En guise de remerciement, Alice Diop, 11ème femme récipiendaire de cette catégorie depuis 48 ans, a surtout voulu marquer de manière décalée, l’absence de femmes dans la catégorie réalisation : « Cette année, j’ai vu des films extraordinaires qui m’ont fait réfléchir aux possibilités du cinéma et je voudrais citer ici des films qui m’ont complètement inspiré : des films de Claire Denis, des films de Rebecca Zlotowski, de Mia Hansen-Love, le film d’Alice Winocour, celui de Blandine Lenoir. Merci. On ne sera ni de passage ni un effet de mode. On est appelé à se renouveler année après année, à s’agrandir. Merci à vous les filles. Merci d’être là« .
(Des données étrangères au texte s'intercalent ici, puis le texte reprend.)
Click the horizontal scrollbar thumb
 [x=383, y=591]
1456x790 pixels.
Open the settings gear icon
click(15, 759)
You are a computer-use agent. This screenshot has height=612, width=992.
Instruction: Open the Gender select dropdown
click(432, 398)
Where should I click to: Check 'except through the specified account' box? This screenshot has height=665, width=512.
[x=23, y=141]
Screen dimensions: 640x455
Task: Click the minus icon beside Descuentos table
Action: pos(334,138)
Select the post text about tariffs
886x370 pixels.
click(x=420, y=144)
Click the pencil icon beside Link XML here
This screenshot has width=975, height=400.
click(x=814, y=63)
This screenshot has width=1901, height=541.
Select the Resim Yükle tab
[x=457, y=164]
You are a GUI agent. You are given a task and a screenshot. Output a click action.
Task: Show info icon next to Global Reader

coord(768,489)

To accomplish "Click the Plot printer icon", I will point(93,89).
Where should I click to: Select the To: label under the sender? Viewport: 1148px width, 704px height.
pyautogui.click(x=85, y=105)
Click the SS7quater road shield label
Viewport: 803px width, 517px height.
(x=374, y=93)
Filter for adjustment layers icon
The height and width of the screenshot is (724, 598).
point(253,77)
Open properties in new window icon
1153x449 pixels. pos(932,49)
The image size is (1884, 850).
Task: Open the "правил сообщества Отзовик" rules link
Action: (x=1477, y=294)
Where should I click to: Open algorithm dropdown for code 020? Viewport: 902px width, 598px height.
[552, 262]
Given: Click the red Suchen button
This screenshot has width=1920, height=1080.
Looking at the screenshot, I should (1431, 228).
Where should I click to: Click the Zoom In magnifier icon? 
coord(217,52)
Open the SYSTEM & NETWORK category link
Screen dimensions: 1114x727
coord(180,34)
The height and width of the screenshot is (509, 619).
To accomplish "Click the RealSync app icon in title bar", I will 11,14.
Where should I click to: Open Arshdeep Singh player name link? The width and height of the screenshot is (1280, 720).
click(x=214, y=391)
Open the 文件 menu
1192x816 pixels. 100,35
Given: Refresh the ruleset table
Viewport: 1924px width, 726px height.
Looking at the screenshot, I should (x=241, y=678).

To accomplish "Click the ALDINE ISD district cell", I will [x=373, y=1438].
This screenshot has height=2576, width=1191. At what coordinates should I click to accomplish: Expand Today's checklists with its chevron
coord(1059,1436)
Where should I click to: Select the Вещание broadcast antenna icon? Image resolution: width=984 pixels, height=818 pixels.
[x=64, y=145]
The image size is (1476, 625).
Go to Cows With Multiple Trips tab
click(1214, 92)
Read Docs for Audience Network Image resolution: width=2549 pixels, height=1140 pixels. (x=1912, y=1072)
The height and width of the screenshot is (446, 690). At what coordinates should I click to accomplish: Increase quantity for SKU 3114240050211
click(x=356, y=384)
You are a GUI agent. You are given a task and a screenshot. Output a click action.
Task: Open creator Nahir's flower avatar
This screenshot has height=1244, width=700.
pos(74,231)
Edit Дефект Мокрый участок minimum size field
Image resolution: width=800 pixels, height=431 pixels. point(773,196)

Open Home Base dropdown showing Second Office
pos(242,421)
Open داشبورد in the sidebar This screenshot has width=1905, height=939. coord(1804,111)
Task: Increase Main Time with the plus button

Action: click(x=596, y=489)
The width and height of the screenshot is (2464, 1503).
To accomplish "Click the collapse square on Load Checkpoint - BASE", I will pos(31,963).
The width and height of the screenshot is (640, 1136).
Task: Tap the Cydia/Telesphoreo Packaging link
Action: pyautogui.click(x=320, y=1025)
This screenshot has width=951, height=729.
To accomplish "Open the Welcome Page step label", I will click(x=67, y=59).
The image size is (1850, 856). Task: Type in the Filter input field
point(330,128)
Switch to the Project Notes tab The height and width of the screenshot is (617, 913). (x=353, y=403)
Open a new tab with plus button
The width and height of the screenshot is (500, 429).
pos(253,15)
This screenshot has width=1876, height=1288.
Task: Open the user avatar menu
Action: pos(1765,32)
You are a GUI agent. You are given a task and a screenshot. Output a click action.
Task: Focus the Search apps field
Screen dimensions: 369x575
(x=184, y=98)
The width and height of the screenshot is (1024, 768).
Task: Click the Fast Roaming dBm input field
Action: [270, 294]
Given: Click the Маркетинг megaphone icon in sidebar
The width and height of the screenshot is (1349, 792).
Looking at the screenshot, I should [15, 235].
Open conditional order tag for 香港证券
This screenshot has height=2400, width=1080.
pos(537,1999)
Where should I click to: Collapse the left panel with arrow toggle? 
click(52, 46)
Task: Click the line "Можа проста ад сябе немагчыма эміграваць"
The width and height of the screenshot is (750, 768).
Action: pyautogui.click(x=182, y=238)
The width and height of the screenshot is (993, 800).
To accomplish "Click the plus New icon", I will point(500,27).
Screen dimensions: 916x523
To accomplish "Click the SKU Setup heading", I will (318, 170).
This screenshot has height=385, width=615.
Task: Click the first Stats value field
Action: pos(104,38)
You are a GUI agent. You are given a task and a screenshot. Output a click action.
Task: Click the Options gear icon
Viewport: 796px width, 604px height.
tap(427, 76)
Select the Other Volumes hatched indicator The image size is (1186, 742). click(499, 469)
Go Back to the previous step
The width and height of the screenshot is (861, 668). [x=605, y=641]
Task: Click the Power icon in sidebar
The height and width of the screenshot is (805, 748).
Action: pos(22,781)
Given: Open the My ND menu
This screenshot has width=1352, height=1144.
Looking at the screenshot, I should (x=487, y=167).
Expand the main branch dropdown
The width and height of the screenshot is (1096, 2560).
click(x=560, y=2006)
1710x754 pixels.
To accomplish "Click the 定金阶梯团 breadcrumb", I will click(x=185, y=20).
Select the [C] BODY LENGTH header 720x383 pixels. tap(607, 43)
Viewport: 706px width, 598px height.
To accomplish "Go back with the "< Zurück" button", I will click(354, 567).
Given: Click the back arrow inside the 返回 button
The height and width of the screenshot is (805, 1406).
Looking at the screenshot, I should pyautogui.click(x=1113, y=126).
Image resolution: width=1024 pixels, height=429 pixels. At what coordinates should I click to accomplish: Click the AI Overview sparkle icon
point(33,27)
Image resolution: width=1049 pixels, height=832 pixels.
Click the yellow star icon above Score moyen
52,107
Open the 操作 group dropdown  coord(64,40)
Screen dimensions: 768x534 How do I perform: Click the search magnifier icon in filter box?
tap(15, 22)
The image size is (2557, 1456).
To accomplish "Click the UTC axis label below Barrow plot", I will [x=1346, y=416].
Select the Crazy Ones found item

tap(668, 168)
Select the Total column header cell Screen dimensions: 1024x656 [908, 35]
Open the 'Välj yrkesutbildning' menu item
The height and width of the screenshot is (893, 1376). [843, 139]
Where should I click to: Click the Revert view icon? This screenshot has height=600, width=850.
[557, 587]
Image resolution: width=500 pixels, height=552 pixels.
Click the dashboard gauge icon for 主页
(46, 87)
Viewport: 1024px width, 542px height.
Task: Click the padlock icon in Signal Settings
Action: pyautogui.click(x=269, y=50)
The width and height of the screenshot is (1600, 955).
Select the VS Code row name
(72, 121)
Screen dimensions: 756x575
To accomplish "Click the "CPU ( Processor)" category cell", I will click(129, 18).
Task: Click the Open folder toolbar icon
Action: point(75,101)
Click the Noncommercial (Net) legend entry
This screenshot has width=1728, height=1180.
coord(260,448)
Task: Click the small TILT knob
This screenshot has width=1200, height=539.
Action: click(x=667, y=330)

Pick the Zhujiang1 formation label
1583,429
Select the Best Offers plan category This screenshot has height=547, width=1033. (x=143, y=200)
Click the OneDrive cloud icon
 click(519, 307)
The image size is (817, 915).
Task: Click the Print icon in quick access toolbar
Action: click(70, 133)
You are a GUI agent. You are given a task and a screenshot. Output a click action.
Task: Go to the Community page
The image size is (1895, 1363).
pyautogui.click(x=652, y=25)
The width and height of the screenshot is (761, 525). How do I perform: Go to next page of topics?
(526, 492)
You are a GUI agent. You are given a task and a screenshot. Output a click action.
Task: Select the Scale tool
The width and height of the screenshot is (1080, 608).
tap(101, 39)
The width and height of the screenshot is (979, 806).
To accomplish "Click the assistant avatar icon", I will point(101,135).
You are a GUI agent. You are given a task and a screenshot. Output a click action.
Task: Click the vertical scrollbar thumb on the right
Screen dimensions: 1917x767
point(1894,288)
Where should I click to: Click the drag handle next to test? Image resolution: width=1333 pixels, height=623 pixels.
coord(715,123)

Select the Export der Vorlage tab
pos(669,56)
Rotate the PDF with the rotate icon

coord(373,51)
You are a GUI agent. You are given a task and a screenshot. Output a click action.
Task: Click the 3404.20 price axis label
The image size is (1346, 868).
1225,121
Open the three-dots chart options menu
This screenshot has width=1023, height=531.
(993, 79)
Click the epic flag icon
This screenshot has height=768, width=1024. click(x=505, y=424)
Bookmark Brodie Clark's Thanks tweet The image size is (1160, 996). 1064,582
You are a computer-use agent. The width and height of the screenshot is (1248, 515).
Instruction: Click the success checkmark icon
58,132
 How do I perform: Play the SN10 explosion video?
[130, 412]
Avant les César, il y a eu la Mostra de Venise, où Alice Diop a vu son film être primé deux fois : Lion d’Argent (Grand Prix du Jury) et Lion du Futur (prix du premier film).

Qui est Alice Diop ?

Documentariste réputée, Alice Diop est passée à la fiction avec Saint Omer, son premier film narratif. Pourtant, ses racines sont profondément historiques et autobiographiques : le film est basé sur le cas de 2016 de Fabienne Kabou, une femme française d’origine sénégalaise accusée d’infanticide, et qui a admis devant le tribunal avoir tué sa fille de 15 mois à la plage, la marée emportant l’enfant. Alice Diop a assisté à ce procès en tant qu’observatrice et en est sortie bouleversée. « En raison de ma position en tant que femme – en tant que femme noire – j’ai un point de vue très spécifique sur cette histoire que d’autres n’avaient pas« , dit-elle. Pour écrire Saint Omer, elle dit avoir travaillé à partir de transcriptions de procès réels pour recréer cette expérience sensationnelle et tragique dans la salle d’audience – créant le personnage de Laurence Coly (Guslagie Malanda) pour remplacer Kabou, et celui d’une jeune romancière enceinte nommée Rama (Kayije Kagame) pour se remplacer elle-même. (Diop partage le crédit du scénario avec la monteuse du film, Amrita David, ainsi que la romancière Marie Ndiaye).

Un langage cinématographique particulier, qui détourne les conventions du drame judiciaire au profit d’une étude de caractère double, épineuse et formellement innovante.

Entre Laurence et Rama, Saint Omer façonne un double-jeu innovant. Nous sommes en grande partie dans le même décor et nous écoutons surtout le témoignage de Laurence. Il est tout aussi important d’écouter les mots de l’accusée – ses tentatives sincères et honnêtes d’expliquer l’inexplicable – que de voir le spectateur les traiter. « Sans le personnage de Rama, j’aurais été très mal à l’aise de faire ce film – je pense qu’il aurait été presque immoral et malsain de regarder une histoire aussi horrible de cette façon« , déclare Diop. « Ce film met en parallèle deux personnages. L’un qui préférerait ne pas parler mais qui est forcé de le faire, et l’autre qui ne peut pas parler et qui nous parle finalement à travers les réactions de son corps aux mots de l’autre femme. »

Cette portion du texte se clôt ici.